The Department of Human Services agrees with the suggestions made by the ANAO in the report about how future procurement processes could be improved and will give weight to these suggestions when planning future complex procurements.

Footnotes

[1] Families, Housing, Community Services and Indigenous Affairs, Policy Statement: Landmark Reform to the Welfare System, Reinstatement of the Racial Discrimination Act, and Strengthening of the Northern Territory Emergency Response [Internet]. FaHCSIA, 2009, available from <http://www.fahcsia.gov.au/sa/indigenous/pubs/nter_reports/policy_statement_nter/Documents/landmark_reform_welfare_system.pdf> [accessed 29 November 2010].

[2] The Department of Human Services includes the Child Support Agency and CRS Australia. Details are available from DHS' website <http://www.dhs.gov.au/> [accessed 11 October 2010].

[3] Department of Finance and Deregulation, Commonwealth Procurement Guidelines, Financial Management Guidance No.1, Finance, Canberra, 2008.

[4] The funding was included in the Portfolio Additional Estimates Statements 2008-09, Human Services Portfolio, ‘Payment Delivery–Enhanced Arrangements', p. 14.

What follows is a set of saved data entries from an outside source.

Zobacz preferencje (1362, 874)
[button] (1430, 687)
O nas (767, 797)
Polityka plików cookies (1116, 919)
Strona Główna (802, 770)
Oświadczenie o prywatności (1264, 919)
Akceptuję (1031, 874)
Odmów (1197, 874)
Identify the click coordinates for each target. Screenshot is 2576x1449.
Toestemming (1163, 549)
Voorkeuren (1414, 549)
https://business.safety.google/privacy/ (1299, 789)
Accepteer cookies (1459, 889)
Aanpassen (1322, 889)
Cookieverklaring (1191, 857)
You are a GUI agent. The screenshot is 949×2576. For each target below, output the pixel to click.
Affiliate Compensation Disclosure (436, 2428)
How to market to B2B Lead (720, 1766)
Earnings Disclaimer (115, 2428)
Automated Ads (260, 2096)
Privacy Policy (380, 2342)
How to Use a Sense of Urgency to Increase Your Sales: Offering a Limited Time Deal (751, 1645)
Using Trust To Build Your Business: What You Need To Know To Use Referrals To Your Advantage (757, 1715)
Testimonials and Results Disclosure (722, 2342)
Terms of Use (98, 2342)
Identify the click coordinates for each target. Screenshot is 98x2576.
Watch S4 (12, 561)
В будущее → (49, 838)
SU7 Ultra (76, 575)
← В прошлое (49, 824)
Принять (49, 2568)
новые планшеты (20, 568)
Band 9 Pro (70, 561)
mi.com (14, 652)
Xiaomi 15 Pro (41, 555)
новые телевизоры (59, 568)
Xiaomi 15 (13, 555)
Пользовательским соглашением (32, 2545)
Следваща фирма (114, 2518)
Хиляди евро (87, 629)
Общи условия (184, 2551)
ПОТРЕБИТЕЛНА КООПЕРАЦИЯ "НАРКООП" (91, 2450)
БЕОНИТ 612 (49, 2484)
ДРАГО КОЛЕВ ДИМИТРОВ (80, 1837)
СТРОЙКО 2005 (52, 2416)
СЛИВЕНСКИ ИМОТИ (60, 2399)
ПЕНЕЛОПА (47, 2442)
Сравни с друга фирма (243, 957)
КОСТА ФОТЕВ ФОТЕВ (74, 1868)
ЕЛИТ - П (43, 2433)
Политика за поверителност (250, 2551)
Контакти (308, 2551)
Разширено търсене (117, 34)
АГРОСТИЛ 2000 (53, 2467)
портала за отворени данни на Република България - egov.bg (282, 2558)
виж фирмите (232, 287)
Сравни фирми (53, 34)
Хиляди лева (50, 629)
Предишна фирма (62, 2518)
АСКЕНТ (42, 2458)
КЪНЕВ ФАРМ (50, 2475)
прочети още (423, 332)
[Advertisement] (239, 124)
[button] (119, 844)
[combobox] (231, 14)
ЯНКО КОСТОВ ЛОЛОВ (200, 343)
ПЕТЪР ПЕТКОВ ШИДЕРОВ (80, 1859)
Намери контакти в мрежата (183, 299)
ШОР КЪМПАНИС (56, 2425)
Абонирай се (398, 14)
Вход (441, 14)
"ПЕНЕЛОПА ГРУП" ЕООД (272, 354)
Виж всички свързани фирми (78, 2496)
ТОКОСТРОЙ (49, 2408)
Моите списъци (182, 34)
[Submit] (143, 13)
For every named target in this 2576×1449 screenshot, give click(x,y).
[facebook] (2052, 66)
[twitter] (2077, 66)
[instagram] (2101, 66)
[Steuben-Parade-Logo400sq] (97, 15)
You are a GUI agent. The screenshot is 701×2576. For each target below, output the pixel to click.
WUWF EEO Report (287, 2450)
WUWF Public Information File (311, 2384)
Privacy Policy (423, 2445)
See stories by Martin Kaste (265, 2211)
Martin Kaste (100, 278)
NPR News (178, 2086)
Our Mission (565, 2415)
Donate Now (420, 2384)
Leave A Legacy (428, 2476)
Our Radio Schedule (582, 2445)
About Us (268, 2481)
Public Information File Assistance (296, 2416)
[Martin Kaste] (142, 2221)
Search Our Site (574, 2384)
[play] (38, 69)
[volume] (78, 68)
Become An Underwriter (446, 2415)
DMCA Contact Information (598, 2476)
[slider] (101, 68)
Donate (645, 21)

[5] In late August 2009, in accordance with the RFT conditions, DHS issued a notification to the two tenderers of a variation to the RFT covering revised technical requirements for balance enquiry facilities and transactions. The notification also included an associated request for additional pricing information. There were no restrictions on the scope of the price revisions that tenderers could make, therefore, the tenderers' repricing submissions superseded the original pricing response for the RFT. After the repricing exercise, DHS also made normalisation adjustments during the pricing evaluation to enable a like-for-like comparison of the tenderers' proposed prices.

[6] The purpose of the Guidance on the Mandatory Procurement Procedures is to: ‘assist Australian Government departments and agencies in implementing the requirements of the Commonwealth Procurement Guidelines and specifically the Mandatory Procurement Procedures'. See Finance's website for publications and reports, available from <http://www.finance.gov.au>.

[7] Department of Finance and Deregulation, Guidance on the Mandatory Procurement Procedures, Financial Management Guidance No.13,Finance, Canberra, 2005.

[8] Finance, Procurement Guidelines, op. cit.

[9] The Guidance on the Mandatory Procurement Procedures outlines various issues an agency should consider when planning a covered procurement and how an agency's planning activities should culminate in the development of a business case. The purpose of a business case is to explain why a procurement should be undertaken and how it will deliver value for money. The minimum content for a business case includes setting out resourcing requirements, a list of stakeholders and a cost-benefit analysis.

[10] DHS also contracted Deloitte from November–December 2008 to deliver a post-implementation review of the first BasicsCard and advice on point of sale solutions. The total cost of the advisers is based upon the cost of the four main advisers during the procurement and Deloitte's early work. See Chapter 6.